For most common cases, a single license expression and one or more license
files would be perfectly adequate. In the rarer and more complex cases where
there are many licenses involved, authors can still safely use the fields
specified here, just with a slight loss of clarity by not specifying which
text file(s) map to which license identifier (though each license identifier
has corresponding SPDX-registered
full license text), while not forcing the more complex mapping
on the large majority of users who do not need or want it.
We could of course have a data field with multiple possible value types but this could be a source of confusion. This is what has been done, for instance, in npm (historically) and in Rubygems (still today), and as result tools need to test the type of the metadata field before using it in code, while users are confused about when to use a list or a string. Therefore, this approach is rejected.
Map identifiers to source files
As discussed previously, file-level notices are out of scope for PEP 639,
and the existing SPDX-License-Identifier
convention can
already be used if this is needed without further specification here.
Don’t freeze compatibility with a specific SPDX version
PEP 639 could omit specifying a specific SPDX specification version, or one for the list of valid license identifiers, which would allow more flexible updates as the specification evolves.
However, serious concerns were expressed about a future SPDX update breaking compatibility with existing expressions and identifiers, leaving current packages with invalid metadata per the definition in PEP 639. Requiring compatibility with a specific version of these specifications here and a PEP or similar process to update it avoids this contingency, and follows the practice of other packaging ecosystems.
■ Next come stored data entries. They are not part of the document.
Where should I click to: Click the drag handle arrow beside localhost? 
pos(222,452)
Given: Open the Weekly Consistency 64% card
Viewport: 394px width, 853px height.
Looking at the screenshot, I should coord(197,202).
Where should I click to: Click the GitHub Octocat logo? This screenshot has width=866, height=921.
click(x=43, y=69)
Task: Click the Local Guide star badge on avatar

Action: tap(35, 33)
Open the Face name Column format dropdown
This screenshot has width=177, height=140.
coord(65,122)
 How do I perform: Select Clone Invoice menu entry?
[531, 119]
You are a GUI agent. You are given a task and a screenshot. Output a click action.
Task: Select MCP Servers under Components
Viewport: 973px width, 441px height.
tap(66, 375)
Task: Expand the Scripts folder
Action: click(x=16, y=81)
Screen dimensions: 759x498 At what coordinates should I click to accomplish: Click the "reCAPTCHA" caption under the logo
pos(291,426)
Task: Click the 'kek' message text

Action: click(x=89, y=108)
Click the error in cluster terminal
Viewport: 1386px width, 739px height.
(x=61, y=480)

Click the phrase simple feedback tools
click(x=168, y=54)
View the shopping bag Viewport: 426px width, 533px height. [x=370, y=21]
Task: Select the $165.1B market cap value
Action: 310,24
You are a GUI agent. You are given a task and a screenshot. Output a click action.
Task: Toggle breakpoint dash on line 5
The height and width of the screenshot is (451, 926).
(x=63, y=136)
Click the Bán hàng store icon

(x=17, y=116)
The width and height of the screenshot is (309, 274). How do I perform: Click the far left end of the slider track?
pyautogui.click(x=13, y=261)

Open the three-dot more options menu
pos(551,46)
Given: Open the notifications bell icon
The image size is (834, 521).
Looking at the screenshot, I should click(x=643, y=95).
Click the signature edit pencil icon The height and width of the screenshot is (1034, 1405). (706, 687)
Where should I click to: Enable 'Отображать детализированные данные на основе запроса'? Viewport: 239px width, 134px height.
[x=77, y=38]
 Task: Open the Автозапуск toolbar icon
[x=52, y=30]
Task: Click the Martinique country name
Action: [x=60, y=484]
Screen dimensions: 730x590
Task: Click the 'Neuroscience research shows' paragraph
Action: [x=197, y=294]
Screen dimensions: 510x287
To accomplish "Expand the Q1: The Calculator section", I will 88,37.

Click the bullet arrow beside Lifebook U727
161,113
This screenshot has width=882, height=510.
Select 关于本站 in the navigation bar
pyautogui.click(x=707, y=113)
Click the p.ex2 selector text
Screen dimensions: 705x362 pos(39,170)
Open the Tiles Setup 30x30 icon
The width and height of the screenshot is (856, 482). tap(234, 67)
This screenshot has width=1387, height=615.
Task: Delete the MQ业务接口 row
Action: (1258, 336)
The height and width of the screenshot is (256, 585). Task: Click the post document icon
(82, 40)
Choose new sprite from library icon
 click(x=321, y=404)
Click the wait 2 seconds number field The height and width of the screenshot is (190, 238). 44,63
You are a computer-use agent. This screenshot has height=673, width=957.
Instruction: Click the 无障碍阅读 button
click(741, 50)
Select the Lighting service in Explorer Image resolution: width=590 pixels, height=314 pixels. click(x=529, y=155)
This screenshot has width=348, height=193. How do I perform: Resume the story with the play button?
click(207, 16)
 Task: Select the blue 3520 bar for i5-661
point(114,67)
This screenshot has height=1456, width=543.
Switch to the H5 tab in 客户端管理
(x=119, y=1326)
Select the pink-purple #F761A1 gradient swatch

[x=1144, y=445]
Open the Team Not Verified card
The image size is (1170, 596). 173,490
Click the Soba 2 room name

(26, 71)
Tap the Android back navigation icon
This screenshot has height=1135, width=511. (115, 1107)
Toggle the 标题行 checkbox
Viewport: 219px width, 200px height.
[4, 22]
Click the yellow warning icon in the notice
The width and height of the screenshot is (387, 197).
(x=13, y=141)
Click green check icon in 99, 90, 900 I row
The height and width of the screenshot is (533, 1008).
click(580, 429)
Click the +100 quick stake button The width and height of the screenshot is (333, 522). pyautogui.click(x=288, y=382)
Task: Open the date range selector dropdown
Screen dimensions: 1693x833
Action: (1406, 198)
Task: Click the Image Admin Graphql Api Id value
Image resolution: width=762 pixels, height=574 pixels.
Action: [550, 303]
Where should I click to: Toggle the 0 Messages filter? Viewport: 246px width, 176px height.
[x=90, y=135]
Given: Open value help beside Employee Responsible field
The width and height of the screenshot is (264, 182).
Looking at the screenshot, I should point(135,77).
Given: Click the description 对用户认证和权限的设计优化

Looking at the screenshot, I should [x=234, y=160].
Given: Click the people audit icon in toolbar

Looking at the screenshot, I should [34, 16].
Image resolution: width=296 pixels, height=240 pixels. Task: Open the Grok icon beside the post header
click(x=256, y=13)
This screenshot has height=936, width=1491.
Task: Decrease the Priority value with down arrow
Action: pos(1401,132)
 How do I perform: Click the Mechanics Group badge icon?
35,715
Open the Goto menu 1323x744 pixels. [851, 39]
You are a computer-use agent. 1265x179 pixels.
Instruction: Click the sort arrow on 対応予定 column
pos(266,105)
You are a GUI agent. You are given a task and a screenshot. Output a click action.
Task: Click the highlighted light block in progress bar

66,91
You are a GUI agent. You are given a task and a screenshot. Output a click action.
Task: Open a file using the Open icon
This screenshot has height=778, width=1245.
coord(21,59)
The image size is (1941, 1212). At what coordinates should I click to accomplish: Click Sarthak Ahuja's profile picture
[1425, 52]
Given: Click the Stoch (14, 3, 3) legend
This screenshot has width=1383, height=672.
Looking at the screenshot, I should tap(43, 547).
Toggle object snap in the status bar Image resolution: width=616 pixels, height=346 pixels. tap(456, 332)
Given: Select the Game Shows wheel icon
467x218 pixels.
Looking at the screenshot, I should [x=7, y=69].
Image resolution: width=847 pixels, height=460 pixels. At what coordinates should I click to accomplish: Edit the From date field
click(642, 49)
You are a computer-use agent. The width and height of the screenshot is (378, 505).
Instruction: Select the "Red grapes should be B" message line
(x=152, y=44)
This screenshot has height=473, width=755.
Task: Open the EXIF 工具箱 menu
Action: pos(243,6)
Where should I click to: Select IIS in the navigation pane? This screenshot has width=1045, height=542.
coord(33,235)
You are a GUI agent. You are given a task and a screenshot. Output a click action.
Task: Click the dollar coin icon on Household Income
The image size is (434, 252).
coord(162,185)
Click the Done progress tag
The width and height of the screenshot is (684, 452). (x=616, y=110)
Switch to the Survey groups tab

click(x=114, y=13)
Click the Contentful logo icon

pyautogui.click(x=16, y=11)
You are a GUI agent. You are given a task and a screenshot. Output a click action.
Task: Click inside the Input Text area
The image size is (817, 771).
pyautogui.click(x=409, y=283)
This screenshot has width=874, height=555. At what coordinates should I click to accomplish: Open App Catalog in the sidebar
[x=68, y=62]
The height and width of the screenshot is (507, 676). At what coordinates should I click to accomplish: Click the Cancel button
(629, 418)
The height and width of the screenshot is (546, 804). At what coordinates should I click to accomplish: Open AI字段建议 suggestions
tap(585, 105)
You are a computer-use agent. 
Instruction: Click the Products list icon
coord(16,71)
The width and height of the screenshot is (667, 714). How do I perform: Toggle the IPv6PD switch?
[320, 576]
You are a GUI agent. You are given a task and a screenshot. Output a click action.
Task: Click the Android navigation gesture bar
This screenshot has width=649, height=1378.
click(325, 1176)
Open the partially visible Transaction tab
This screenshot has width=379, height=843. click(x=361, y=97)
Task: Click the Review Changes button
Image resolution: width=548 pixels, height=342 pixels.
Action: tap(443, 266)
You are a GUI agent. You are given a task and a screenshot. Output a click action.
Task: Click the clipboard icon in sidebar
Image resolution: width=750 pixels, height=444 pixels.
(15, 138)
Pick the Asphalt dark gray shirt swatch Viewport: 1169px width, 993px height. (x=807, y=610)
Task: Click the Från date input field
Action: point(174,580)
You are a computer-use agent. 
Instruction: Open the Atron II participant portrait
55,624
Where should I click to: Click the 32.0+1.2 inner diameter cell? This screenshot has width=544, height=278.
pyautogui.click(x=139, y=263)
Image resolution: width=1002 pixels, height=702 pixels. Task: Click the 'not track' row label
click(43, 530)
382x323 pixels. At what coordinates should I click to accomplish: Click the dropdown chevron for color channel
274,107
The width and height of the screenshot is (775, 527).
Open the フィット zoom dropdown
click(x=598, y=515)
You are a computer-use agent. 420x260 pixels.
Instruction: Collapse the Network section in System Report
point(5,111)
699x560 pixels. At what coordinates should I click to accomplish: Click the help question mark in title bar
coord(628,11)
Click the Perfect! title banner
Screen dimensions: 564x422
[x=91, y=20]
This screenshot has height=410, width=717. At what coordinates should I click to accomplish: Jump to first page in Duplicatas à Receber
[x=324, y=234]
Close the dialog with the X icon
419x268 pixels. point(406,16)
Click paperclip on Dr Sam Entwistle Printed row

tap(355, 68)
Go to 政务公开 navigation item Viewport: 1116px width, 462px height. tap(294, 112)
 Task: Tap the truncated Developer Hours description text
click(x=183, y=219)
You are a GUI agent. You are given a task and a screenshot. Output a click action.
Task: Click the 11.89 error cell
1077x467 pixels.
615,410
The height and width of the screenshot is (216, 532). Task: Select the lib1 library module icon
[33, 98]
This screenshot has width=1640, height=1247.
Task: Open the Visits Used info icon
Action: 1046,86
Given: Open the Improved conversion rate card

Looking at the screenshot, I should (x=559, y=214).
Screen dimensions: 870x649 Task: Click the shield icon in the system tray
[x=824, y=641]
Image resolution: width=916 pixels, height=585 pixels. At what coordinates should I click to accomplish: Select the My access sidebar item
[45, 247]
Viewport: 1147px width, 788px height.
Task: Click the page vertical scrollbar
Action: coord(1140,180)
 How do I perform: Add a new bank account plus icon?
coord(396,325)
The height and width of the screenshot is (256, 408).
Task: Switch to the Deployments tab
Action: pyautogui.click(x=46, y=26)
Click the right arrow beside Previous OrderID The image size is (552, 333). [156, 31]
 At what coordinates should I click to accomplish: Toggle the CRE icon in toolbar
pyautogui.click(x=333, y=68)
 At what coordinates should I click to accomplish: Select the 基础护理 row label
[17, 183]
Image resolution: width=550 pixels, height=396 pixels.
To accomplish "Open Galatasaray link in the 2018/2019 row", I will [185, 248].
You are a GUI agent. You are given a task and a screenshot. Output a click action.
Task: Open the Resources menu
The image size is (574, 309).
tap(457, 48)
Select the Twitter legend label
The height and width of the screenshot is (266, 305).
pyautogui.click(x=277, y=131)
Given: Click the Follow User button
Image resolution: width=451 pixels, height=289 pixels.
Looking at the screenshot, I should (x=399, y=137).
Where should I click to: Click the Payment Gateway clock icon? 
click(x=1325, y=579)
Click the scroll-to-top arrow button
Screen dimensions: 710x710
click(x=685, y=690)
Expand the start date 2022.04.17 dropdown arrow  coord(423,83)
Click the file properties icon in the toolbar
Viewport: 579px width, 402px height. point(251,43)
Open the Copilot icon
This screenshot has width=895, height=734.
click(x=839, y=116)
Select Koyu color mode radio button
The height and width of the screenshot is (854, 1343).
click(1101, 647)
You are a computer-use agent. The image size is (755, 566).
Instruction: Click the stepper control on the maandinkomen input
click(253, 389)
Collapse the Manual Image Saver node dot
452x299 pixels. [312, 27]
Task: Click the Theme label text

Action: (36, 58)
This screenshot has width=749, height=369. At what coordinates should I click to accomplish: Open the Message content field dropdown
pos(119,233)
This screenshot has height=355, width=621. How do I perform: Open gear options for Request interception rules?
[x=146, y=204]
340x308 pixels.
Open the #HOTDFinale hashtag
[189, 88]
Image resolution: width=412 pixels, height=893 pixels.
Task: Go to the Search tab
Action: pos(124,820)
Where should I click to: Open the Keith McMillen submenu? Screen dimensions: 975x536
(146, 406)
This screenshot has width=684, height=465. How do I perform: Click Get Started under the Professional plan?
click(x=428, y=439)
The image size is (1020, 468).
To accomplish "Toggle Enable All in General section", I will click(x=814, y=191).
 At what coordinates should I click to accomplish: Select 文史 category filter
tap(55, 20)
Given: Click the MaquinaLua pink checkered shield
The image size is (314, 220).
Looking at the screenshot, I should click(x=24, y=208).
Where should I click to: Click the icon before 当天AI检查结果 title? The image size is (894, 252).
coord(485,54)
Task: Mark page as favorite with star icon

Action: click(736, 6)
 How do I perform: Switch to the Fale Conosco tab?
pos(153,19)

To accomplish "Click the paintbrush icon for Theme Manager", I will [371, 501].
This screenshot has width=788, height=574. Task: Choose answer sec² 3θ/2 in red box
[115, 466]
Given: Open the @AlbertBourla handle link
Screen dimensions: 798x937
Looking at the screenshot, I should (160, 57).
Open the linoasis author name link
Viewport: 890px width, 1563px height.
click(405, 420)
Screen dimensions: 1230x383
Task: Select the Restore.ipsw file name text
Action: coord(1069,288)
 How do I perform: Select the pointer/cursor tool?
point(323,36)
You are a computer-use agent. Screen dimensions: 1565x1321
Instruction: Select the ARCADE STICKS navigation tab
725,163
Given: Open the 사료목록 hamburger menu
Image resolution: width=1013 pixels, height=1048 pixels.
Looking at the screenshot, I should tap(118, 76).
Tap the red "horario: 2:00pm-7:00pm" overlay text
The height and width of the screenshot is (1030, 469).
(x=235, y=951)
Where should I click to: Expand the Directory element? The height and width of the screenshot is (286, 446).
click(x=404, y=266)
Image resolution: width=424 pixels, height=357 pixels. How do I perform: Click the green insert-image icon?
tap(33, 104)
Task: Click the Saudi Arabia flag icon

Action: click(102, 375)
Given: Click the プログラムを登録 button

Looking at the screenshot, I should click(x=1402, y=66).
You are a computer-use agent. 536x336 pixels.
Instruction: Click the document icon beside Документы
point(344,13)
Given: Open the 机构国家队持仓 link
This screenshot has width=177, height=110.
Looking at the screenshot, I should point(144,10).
Therefore, it was decided to specify a minimum version and require tools to be compatible with it, while still allowing updates so long as they don’t break backward compatibility. This enables tools to immediate take advantage of improvements and accept new licenses balancing flexibility and compatibility.
Different licenses for source and binary distributions
As an additional use case, it was asked whether it was in scope for PEP 639 to handle cases where the license expression for a binary distribution (wheel) is different from that for a source distribution (sdist), such as in cases of non-pure-Python packages that compile and bundle binaries under different licenses than the project itself. An example cited was PyTorch, which contains CUDA from Nvidia, which is freely distributable but not open source.
However, given the inherent complexity here and a lack of an obvious mechanism to do so, the fact that each wheel would need its own license information, lack of support on PyPI for exposing license info on a per-distribution archive basis, and the relatively niche use case, it was determined to be out of scope for PEP 639, and left to a future PEP to resolve if sufficient need and interest exists and an appropriate mechanism can be found.